(Stated problem 1): In the entries below, echo the lines from the one containing "Click the preview icon on the 销售明细 row" through the one containing "(x=533, y=331)", including both of those lines.

(Page):
● ● ● ● ●
After Motown, Holmes' upward trajectory continued as he became a vice president of Arista Records and then executive vice president of Sony Pictures Entertainment’s Music Group and president of its music publishing companies.
Along the way, Holmes amassed an art collection of more than 600 works. And while he’s witnessed advances for African American artists over the four decades of his collecting life, he insists that problems persist. “Literally thousands of books have been written about Picasso, Monet, Matisse and Modigliani, detailing who they were, what they did when not producing art and who their marriage partners or lovers were,” he explained to IRAAA in 2011. We don’t know these kinds of details about African American artists, he said. Holmes also believes that “the value of African American art is terribly depressed” with regard to the value assigned to comparable works by other artists.
So he continues to vigorously “proselytize” for African American artists — "for their art and for the whole art movement.” His patronage includes supporting the Black Portraitures' ReSignifications exhibition.
● ● ● ● ●
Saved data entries

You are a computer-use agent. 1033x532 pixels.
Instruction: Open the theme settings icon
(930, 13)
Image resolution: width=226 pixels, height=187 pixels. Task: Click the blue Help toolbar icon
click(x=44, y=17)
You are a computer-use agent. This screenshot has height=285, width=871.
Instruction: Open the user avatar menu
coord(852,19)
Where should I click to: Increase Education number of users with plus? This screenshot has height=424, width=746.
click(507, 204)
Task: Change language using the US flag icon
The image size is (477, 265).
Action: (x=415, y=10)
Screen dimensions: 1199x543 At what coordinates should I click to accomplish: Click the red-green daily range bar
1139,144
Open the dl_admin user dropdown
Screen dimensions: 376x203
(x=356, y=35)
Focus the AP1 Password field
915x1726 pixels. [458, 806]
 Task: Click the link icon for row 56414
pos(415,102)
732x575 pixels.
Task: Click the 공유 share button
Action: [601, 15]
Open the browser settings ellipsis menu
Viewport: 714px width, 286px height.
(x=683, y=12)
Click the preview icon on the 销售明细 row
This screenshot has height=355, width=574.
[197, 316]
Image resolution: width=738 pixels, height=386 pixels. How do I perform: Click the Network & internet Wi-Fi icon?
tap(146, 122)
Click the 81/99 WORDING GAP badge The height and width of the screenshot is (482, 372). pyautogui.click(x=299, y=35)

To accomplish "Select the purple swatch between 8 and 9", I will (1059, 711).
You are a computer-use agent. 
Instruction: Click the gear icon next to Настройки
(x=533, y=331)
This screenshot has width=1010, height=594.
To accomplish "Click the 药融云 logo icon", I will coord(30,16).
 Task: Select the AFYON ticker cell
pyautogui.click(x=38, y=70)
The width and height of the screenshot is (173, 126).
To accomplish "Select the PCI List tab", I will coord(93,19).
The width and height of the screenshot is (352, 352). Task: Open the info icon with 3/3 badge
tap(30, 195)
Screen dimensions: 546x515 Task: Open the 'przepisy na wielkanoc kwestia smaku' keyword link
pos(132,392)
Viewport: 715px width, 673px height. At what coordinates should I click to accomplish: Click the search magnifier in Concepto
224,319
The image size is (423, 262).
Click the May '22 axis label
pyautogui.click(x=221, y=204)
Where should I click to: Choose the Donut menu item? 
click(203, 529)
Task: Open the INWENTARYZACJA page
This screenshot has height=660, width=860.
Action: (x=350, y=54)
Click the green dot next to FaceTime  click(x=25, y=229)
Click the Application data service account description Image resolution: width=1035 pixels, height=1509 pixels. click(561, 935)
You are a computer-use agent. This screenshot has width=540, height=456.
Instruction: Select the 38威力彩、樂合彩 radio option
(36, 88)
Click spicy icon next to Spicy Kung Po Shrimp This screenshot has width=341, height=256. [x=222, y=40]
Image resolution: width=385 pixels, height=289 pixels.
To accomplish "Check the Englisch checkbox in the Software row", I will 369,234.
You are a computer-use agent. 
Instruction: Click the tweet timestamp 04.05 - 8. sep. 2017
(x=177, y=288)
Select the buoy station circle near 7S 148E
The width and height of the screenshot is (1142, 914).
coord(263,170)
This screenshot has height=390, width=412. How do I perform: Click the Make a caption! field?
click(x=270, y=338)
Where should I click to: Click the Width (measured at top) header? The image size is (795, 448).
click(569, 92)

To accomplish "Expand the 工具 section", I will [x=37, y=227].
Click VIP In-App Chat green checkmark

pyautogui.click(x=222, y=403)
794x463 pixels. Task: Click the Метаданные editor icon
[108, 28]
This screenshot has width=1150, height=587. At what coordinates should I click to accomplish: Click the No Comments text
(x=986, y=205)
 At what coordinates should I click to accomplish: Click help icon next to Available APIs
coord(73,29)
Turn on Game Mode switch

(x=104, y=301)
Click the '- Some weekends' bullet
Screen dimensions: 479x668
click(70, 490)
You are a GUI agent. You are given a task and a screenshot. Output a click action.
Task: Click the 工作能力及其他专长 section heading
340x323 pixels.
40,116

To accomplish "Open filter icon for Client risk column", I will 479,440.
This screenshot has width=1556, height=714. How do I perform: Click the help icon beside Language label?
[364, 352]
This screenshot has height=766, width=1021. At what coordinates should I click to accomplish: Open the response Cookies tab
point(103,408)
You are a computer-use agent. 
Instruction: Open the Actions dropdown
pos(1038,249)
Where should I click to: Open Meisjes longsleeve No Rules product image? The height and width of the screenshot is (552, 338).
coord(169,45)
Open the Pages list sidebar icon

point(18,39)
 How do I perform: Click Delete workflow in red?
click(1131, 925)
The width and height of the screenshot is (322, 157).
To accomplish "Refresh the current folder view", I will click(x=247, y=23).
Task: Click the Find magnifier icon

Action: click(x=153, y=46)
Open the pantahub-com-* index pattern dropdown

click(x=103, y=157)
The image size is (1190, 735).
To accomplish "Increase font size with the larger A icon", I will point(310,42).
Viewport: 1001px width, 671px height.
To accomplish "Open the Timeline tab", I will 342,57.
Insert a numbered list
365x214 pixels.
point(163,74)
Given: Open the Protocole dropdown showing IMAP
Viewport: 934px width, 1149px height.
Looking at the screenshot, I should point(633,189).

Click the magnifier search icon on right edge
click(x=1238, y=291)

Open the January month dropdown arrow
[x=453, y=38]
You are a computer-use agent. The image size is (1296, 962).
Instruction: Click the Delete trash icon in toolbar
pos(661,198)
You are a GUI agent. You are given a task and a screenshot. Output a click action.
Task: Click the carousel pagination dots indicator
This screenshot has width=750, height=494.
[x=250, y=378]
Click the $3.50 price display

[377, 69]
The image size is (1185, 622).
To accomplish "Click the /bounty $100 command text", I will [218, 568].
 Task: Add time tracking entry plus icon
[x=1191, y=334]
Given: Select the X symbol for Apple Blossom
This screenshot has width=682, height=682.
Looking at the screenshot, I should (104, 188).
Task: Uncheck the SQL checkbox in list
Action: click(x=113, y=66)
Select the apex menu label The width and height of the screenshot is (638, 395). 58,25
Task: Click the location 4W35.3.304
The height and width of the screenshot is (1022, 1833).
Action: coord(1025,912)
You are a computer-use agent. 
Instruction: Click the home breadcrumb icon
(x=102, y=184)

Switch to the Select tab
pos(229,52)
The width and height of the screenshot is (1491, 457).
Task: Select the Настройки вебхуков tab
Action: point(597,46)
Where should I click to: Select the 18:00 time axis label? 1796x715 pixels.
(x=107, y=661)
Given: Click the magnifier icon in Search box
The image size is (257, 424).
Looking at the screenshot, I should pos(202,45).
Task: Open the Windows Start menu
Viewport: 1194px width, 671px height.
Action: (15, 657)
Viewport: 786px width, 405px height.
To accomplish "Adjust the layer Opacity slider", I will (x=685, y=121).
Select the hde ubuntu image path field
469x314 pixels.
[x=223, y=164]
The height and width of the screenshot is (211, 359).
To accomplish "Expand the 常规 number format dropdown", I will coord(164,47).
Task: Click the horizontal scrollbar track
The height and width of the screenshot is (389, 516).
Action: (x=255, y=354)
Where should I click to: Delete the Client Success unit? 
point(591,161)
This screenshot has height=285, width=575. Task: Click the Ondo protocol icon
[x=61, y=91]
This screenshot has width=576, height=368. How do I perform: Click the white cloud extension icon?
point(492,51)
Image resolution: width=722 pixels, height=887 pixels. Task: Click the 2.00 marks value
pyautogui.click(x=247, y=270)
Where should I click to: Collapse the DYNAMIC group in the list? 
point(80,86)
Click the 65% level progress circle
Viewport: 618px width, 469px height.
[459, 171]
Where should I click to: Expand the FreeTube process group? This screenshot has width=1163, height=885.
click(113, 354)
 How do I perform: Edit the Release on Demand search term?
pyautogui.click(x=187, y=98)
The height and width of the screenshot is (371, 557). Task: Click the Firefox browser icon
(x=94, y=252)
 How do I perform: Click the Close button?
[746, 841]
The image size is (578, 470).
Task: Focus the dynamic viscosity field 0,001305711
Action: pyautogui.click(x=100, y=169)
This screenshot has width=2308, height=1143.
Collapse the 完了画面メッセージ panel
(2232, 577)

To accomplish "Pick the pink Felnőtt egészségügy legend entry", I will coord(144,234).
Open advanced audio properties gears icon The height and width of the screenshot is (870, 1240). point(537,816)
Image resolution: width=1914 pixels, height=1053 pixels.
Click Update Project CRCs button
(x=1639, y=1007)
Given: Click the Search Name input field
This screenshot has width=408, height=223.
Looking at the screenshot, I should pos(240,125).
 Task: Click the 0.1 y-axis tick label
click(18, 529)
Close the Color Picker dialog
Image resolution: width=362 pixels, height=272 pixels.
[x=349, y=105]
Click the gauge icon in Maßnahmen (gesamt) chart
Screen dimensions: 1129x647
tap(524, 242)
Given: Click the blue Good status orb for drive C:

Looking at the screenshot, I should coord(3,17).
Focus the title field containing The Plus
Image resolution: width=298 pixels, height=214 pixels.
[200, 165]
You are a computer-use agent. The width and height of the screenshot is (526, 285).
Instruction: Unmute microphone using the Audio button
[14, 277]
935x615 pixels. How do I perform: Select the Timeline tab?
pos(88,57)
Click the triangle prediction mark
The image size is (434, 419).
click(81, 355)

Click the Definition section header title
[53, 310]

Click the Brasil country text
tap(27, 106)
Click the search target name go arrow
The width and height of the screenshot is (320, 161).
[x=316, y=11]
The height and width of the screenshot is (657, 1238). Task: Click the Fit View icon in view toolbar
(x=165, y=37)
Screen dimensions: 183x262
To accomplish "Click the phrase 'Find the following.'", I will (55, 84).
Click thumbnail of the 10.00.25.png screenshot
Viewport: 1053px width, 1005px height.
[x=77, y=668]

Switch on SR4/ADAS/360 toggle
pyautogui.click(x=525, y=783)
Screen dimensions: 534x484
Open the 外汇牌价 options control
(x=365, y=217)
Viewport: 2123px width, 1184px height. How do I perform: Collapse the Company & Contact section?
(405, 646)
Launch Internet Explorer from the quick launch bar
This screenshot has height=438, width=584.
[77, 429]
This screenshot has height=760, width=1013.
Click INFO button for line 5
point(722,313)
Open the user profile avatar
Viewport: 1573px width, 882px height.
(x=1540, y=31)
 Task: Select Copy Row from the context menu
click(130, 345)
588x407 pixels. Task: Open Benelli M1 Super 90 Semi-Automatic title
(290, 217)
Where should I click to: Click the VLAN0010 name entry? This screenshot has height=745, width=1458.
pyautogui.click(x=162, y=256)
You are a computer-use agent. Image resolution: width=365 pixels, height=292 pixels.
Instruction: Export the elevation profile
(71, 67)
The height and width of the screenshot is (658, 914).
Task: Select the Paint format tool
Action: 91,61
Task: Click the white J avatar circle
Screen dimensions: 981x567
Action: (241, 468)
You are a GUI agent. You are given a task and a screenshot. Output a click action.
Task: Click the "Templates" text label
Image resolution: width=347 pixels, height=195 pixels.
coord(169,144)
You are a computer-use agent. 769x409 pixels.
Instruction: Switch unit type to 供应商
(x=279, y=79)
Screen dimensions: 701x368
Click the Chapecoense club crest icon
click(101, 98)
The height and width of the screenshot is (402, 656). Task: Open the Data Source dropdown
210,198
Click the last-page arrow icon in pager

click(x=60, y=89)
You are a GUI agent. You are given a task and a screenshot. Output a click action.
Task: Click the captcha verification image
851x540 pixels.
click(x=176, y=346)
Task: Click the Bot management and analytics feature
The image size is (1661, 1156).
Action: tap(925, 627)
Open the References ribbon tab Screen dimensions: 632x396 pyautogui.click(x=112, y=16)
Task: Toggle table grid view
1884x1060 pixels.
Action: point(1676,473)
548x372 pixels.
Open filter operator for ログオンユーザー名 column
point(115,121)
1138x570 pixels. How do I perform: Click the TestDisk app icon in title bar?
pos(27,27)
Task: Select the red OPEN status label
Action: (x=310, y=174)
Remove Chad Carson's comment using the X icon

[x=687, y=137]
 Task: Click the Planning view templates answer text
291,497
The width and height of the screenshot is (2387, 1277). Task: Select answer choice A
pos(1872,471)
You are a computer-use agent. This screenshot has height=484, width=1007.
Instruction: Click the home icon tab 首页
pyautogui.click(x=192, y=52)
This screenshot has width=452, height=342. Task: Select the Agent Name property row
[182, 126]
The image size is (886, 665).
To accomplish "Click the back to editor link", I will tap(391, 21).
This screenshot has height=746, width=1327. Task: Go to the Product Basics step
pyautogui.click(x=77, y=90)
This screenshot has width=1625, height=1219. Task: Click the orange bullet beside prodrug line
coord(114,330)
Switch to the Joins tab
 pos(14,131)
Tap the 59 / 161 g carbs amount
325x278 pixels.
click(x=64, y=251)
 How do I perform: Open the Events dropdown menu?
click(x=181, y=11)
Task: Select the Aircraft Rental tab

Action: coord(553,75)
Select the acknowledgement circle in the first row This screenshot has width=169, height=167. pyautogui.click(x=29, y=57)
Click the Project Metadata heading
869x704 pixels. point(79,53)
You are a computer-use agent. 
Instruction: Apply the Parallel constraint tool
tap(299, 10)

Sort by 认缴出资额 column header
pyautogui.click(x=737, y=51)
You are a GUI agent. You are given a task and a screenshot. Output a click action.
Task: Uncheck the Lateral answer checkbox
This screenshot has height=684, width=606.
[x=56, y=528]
● ● ● ● ●
(Stated problem 2): List every artist the passage on Holmes names as the subject of thousands of books.

(Full answer 1):
Click the preview icon on the 销售明细 row
This screenshot has height=355, width=574.
[197, 316]
Image resolution: width=738 pixels, height=386 pixels. How do I perform: Click the Network & internet Wi-Fi icon?
tap(146, 122)
Click the 81/99 WORDING GAP badge The height and width of the screenshot is (482, 372). pyautogui.click(x=299, y=35)

To accomplish "Select the purple swatch between 8 and 9", I will (1059, 711).
You are a computer-use agent. 
Instruction: Click the gear icon next to Настройки
(x=533, y=331)

(Full answer 2): Picasso, Monet, Matisse, Modigliani